The Multi-Vendor Stack
There’s another shift here that’s easy to miss: the old playbook was to commit to a single hyperscaler’s ecosystem to get cohesion and avoid integration overhead. Use AWS for everything, or GCP, or Azure. The tight integration within their walled gardens was supposed to be the competitive advantage.
But the best-in-class services are now often outside the hyperscalers - specialized vendors who’ve focused on doing one thing exceptionally well. Qdrant for vector search, Cloudflare for edge compute and CDN, OpenAI for embeddings. These services have mature APIs, excellent documentation, and genuinely care about developer experience in ways that hyperscaler services often don’t.
The integration tax has dropped low enough that composing purpose-built services from multiple vendors can actually give you better results than staying within a single ecosystem. You’re no longer trading off best-of-breed for convenience - you can have both.
What I Learned
This was also my first real foray into building a truly serverless application. I know serverless is by no means new, but I’ve been working at companies that have mature systems that run on VMs or in containerized environments. Seeing how it all comes together when you build a completely serverless app has been enlightening.

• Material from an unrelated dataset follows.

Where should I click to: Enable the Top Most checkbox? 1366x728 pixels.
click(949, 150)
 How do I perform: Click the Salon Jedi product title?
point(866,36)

My biggest learning though was that when you’re starting a new project these days it makes a ton of sense to really do a lot of technology evaluation up front, and also to start with your wish list of constraints. What I originally wanted was zero hosting costs and hybrid lexical and semantic search. In the end, the only compromise I had to make was on hybrid search, this search engine is purely semantic. If I were willing to spend $20 per month I could have had hybrid search too. The time spent sifting through the options was worth it.